> _PROBLEM DESCRIPTION_
Set down the data below from its first line to the line holding "Screen dimensions: 861x454", inclusive; omit all pictures.
BEGIN
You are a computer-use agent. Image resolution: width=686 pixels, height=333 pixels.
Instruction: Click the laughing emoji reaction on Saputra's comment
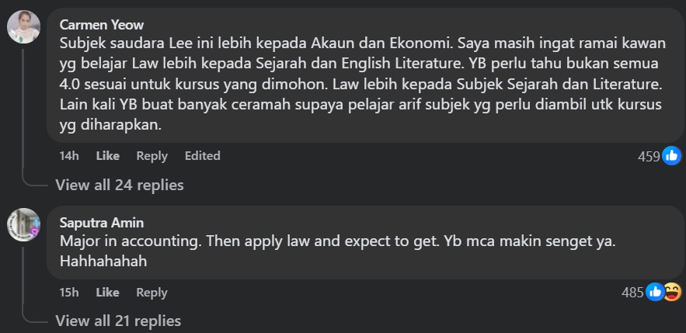[673, 292]
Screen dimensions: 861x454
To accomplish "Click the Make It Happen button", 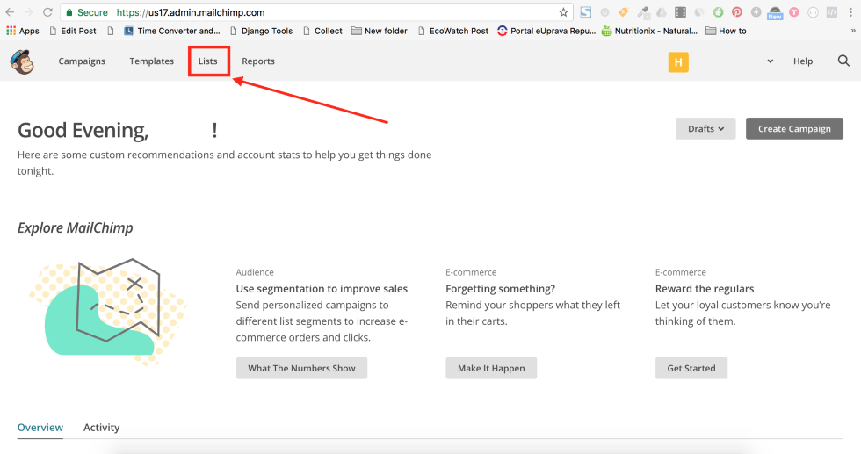I will click(491, 369).
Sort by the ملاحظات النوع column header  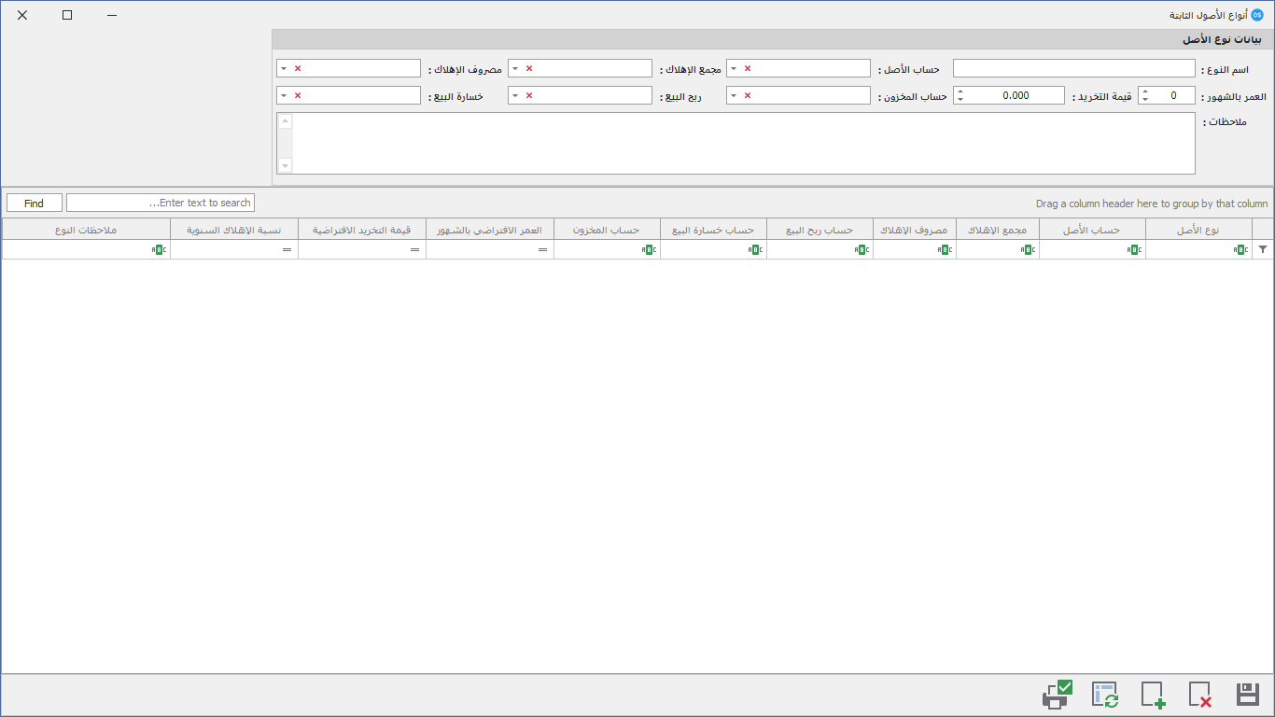[86, 230]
END
> _SOLUTION TO THIS PROBLEM_
You are a computer-use agent. Image resolution: width=686 pixels, height=333 pixels.
Instruction: Click the laughing emoji reaction on Saputra's comment
[673, 292]
Screen dimensions: 861x454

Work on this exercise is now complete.